■ Exercise description:
Copy the stretch from the line containing "has width=950, height=710." through the end of the lines, substituting "image" for "screenshot" and keeping everything else the same. Omit the pictures from your answer.

━━━━━━━━━━━━━━━━━━━━

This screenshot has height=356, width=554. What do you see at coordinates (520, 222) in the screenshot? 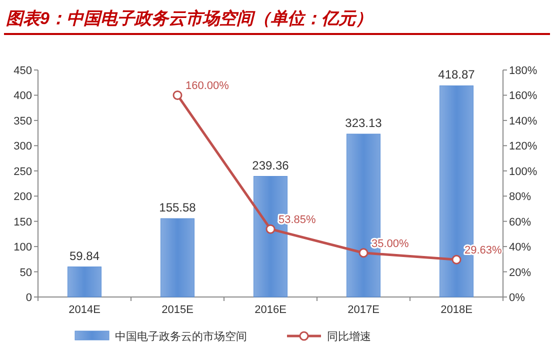
I see `y2-tick-label: 60%` at bounding box center [520, 222].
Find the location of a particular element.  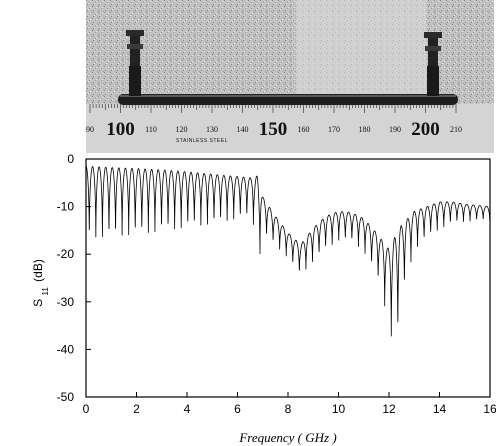

x-tick-label: 12 is located at coordinates (389, 409).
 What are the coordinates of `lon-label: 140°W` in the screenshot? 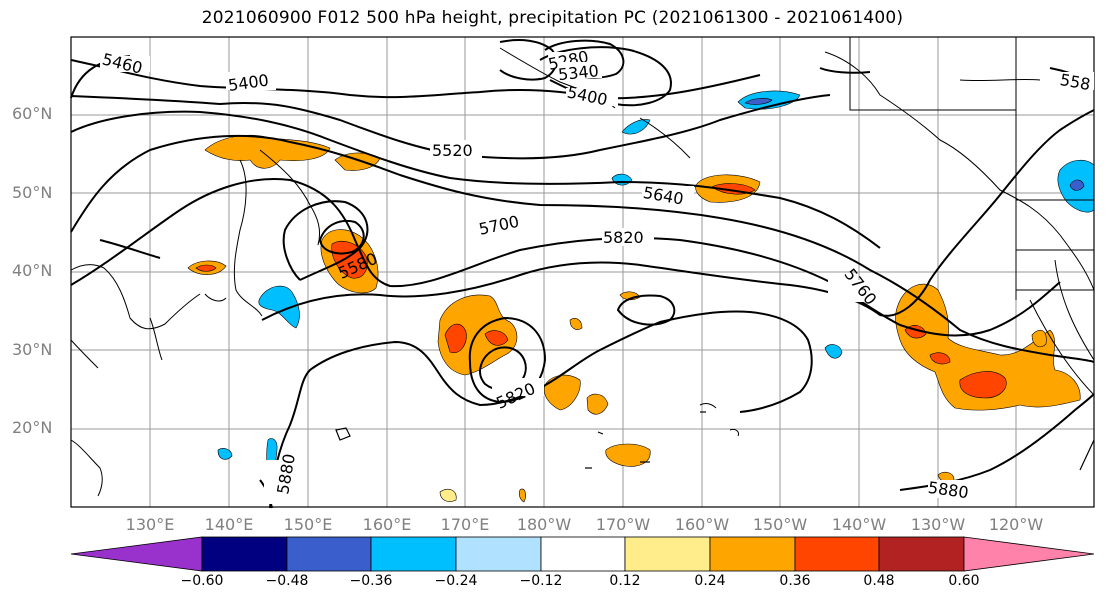 It's located at (859, 524).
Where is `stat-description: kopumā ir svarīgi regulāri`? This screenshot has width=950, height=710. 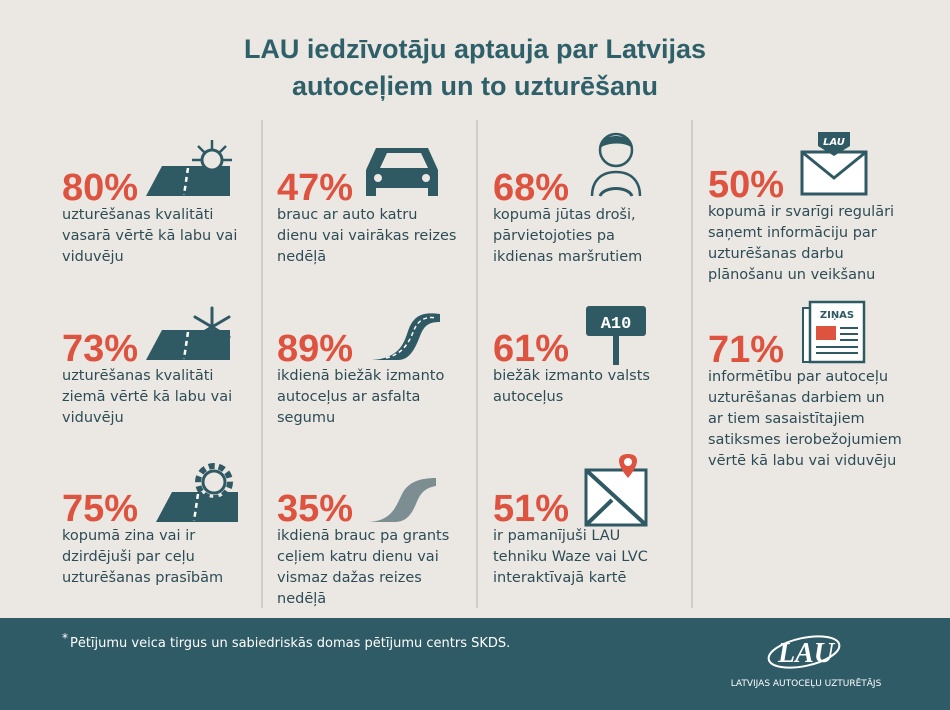
stat-description: kopumā ir svarīgi regulāri is located at coordinates (801, 212).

━━━━━━━━━━━━━━━━━━━━

■ Result of this task:
Where is `stat-description: kopumā ir svarīgi regulāri`? This image has width=950, height=710. 
stat-description: kopumā ir svarīgi regulāri is located at coordinates (801, 212).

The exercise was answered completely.